CanWest has retained Citigroup Global Markets Inc. to serve as dealer
manager for the tender offers and consent solicitations. Global Bondholder
Services Corporation is serving as the depositary and information agent for
the tender offers and consent solicitations.

Requests for documents relating to the tender offers and consent
solicitations may be directed to Global Bondholder Services Corporation by
telephone at (toll free) or or in writing at
65 Broadway, Suite 74, New York, NY, 10006. Questions regarding the tender
offers and consent solicitations may be directed to Citigroup Global Markets
Inc., Liability Management Group, at (toll free) or
(collect).

This news release is neither an offer to purchase nor a solicitation of
an offer to sell the notes. The offers are being made only pursuant to the
Offers to Purchase and Consent Solicitations Statement dated September 8, 2005
that CanWest has distributed to holders of the 2011 Notes and 2013 Notes.

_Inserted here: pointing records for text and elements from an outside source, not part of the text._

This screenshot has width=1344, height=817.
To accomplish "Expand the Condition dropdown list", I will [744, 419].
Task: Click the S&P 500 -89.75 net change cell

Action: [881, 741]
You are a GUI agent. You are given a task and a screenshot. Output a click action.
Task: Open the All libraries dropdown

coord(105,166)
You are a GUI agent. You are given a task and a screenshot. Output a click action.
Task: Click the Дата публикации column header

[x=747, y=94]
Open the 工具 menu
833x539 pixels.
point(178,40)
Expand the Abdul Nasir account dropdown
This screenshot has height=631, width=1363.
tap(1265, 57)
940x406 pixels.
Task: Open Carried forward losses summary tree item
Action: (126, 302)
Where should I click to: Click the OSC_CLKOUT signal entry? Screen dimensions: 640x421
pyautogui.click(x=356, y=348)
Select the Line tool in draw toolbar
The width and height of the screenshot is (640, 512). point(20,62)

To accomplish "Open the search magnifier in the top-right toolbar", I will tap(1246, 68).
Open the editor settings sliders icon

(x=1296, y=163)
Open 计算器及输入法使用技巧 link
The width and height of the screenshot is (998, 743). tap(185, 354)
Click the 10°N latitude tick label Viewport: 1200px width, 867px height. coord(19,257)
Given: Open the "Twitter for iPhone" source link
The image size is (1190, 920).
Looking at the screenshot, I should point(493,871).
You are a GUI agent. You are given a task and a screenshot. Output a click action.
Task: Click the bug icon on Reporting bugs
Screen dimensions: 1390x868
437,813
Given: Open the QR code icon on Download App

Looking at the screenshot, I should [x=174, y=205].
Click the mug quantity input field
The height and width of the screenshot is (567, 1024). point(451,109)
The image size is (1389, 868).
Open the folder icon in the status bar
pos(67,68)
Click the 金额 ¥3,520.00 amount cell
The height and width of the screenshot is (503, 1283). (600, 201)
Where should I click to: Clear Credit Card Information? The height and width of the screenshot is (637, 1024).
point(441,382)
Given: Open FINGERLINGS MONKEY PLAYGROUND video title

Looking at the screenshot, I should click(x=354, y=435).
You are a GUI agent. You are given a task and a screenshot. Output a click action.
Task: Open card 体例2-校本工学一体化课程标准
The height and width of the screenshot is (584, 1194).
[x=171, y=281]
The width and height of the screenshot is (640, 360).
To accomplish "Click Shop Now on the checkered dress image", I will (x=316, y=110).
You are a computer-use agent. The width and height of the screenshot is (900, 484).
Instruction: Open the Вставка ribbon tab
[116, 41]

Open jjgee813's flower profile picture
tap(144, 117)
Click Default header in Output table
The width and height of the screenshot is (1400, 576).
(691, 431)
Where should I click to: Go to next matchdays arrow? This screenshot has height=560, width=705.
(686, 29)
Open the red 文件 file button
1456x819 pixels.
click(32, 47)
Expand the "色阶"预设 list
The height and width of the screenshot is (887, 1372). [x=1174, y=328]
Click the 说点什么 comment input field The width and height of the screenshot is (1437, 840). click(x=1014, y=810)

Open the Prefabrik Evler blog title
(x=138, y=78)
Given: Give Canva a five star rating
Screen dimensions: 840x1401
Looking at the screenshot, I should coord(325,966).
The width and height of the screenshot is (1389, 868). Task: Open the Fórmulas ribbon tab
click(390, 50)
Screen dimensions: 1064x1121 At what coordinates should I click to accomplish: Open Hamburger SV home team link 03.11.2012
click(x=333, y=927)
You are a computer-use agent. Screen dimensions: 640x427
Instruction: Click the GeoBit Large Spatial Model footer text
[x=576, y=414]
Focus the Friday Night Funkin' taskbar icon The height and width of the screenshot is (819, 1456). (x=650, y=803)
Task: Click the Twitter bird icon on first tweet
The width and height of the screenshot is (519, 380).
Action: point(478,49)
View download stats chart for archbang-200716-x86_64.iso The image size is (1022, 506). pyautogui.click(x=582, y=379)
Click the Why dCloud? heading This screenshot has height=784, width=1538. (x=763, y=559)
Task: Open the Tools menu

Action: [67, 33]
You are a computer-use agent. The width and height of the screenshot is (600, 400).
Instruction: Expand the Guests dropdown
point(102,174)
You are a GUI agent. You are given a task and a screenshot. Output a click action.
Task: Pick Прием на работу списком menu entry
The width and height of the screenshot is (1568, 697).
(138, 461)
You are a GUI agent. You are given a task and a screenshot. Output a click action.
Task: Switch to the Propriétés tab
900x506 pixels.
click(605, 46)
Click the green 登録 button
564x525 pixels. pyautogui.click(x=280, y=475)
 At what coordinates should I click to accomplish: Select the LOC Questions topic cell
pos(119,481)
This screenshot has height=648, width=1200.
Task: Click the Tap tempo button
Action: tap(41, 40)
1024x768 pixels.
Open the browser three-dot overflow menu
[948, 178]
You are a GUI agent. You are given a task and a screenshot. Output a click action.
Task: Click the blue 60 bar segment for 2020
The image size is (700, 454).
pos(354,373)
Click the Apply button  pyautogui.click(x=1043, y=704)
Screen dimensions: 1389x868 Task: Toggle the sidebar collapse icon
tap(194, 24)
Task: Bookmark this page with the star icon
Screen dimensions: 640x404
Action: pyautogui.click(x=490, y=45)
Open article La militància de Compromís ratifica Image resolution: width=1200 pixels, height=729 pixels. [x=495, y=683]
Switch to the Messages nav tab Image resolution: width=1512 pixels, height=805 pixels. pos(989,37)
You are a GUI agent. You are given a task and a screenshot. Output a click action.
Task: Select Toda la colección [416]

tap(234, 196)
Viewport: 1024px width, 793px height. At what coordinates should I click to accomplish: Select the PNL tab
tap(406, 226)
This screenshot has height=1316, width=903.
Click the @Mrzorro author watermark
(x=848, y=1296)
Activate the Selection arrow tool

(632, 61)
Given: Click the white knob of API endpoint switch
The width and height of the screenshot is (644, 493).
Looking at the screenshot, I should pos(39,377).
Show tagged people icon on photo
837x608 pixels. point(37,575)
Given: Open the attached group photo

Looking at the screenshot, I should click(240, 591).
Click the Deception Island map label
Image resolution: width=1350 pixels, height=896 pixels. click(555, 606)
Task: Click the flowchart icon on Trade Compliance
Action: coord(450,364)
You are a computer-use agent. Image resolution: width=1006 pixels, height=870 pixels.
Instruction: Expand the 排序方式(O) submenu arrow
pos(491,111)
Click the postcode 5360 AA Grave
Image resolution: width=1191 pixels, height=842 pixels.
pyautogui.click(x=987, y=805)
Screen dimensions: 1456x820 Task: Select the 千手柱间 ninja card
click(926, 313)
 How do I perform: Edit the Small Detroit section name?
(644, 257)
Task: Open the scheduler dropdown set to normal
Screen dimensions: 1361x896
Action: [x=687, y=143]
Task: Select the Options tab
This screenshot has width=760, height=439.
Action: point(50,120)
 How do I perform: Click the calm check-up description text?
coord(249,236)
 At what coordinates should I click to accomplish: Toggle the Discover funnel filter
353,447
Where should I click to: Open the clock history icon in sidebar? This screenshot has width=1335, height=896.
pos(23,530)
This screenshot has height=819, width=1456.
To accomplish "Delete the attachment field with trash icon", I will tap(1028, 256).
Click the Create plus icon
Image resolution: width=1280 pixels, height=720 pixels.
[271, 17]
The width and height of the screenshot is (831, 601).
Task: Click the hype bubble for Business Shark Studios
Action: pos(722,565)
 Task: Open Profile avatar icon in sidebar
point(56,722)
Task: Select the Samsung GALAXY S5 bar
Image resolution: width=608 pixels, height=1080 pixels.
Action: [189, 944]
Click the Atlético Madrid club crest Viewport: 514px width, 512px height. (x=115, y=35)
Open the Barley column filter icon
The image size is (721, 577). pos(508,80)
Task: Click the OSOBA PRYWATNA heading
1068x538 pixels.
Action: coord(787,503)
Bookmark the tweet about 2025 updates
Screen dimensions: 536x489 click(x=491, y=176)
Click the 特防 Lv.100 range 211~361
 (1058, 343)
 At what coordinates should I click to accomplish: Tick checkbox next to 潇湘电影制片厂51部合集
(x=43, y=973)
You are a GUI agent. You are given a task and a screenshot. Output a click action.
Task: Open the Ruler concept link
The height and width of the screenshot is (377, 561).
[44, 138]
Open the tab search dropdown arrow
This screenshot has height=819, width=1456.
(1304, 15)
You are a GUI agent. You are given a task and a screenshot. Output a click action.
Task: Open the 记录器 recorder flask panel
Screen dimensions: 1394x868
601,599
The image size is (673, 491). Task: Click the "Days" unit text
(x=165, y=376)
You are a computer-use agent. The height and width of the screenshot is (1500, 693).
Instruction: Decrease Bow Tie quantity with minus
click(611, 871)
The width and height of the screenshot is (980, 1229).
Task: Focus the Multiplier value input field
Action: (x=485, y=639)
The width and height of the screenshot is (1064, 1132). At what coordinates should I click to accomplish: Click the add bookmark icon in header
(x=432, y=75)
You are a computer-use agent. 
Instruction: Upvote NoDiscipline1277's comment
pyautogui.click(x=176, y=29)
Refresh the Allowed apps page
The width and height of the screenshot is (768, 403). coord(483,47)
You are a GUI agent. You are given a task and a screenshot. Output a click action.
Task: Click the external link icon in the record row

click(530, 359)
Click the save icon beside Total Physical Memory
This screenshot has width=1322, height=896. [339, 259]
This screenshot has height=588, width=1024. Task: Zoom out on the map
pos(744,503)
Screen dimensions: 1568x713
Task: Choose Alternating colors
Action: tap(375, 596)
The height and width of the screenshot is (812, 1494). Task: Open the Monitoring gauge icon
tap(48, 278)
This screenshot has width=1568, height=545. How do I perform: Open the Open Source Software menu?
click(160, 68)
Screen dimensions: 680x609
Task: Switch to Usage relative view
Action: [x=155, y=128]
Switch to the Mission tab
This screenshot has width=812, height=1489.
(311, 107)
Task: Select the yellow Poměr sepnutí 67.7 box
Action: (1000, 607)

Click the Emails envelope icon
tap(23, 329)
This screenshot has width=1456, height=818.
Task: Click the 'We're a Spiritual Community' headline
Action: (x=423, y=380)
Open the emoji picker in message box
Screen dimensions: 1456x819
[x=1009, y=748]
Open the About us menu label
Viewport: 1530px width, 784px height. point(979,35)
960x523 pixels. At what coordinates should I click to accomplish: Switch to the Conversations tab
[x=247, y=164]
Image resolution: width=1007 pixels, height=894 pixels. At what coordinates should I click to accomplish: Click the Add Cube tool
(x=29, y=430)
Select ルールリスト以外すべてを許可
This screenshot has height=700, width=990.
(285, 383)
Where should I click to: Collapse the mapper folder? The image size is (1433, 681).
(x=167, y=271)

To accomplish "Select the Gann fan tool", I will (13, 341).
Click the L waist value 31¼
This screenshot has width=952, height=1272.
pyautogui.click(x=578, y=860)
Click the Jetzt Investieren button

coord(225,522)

CanWest MediaWorks Inc. is a wholly-owned subsidiary of CanWest Global
Communications Corp. (NYSE: CWG; TSX: CGS.SV and CGS.NV;
www.canwestglobal.com), an international media company. CanWest, Canada's
largest publisher of daily newspapers, owns, operates and/or holds substantial
interests in newspapers, conventional television, out-of-home advertising,
specialty cable channels, radio networks and websites in Canada, New Zealand,
Australia, and the Republic of Ireland.